Caroline Nester Rooney, Ph.D., considers herself fortunate to have grown up among the lush green mountains and natural springs of Hot Springs, Arkansas, a close-knit community of 30,000. As an undergraduate at nearby Hendrix College, she struck good fortune again with a rare opportunity for someone from her area: An externship at an institute with the only two neuropsychologists in the state.
“I was the only undergraduate student in the entire state who would have had this exposure,” Nester Rooney said. “It completely changed my life.”
Since then, Nester Rooney has made good on that chance, pursuing ten years of specialized training in the Northeast to become a neuropsychologist. Now, as a postdoctoral fellow in the Postdoctoral Fellowship Training Program at Brown, she is using that expertise to benefit the Arkansan community where she spent her most formative years.
This past May, Nester Rooney returned to Hot Springs to lead a week-long series of workshops on healthy brain aging for older adults. She is building on that groundwork with several research projects focused on the neuropsychological needs of Arkansas’ older, rural population.
“Ultimately, I had to leave my home state to become a neuropsychologist,” Nester Rooney said. “That’s why it’s so meaningful to be able to give back. There’s such a need.”
The rates of dementia in Arkansas are about double those of the East Coast, Nester Rooney said, due in part to cardiovascular risk factors endemic to the so-called Stroke Belt of the southern United States. (Any damage to blood vessels or circulation can affect blood flow in the brain.) Compounding the problem is a lack of providers to diagnose and treat dementia. The Alzheimer’s Association has identified Arkansas as a “neurology desert.”
Nester Rooney saw the effects of limited medical care firsthand growing up. When her grandfather became sick with cancer, her grandmother Barbara Landes drove with him six hours to Dallas to seek specialized medical treatment. In fact, it was Landes who first realized the impact her granddaughter could make in their rural area. After attending Nester Rooney’s dissertation defense last year, which focused on the early diagnosis of dementia, Landes suggested that her friends in her church Bible school class would appreciate learning more about dementia, too.

“I said, ‘Gram, that’s the best idea ever,’” Nester Rooney recalled.
During the week of May 19-25, Nester Rooney gave presentations on healthy brain aging at her grandmother’s church, two local senior centers, and the county library. Her presentations – adapted from an educational program developed and piloted in Rhode Island by her mentors Jennifer Davis, Ph.D., and Laura Korthauer, Ph.D., both faculty in the Department of Psychiatry and Human Behavior – reviewed the normal brain aging process and red flags to discuss with a doctor, risk factors for dementia, and behavioral changes that can reduce that risk.
Over 300 people attended her talks – in other words, one percent of the population of Hot Springs. The enthusiastic turnout reflected the warm homecoming reception Nester Rooney received.

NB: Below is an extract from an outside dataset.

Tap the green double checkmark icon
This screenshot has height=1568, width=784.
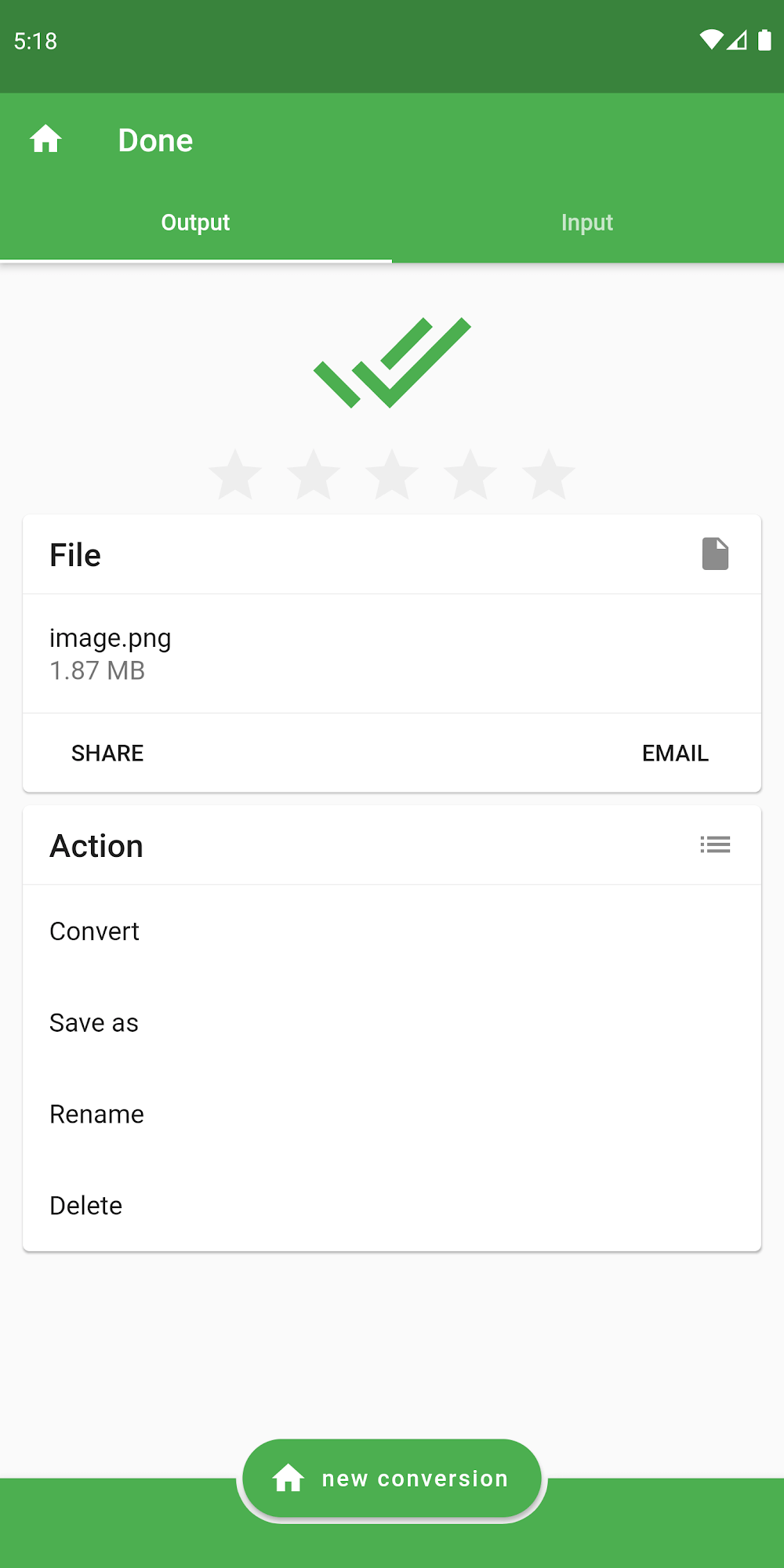click(392, 362)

“I didn’t want to be perceived as someone coming down from my ivory tower,” she said. “This is the community that raised me.”
The science she shared with her community seemed to hit home. After hearing Nester Rooney speak, attendees were significantly more accurate in ranking risks to their brain health. A survey she distributed (completed by more than two-thirds of attendees) found that more than 90 percent reported they were confident they could improve their brain health and would take steps to do so.
Nester Rooney plans to write a paper on these results to illuminate the potential benefit of a one-time brain health education intervention in a rural, southern state.
“Rural, older adults are systematically under-researched and under-included in any kind of aging study,” she said. “Part of my mission is to try to address that.”

Nester Rooney is planning a number of other research studies focused on that population. In one, she will be conducting qualitative interviews with physicians to learn what dementia-related needs they’re seeing among their rural patients. In another, she is collaborating with Lee Isaac, Psy.D., the only neuropsychologist in Arkansas who specializes in aging, to study an online cognitive assessment that people in rural areas can take at home. They hope that given these patients’ limited access to in-person testing with a neuropsychologist, a digital approximation might be able to catch more symptoms earlier.
Nester Rooney hopes her work in Arkansas is only the beginning of a longer, lifelong undertaking to apply her neuropsychology training to her rural roots.
“The job market is very tough given the state of the National Institutes of Health,” she said. “But my passion is to continue to pursue this research, to continue to work with more rural populations, and increase accessibility to brain healthcare.”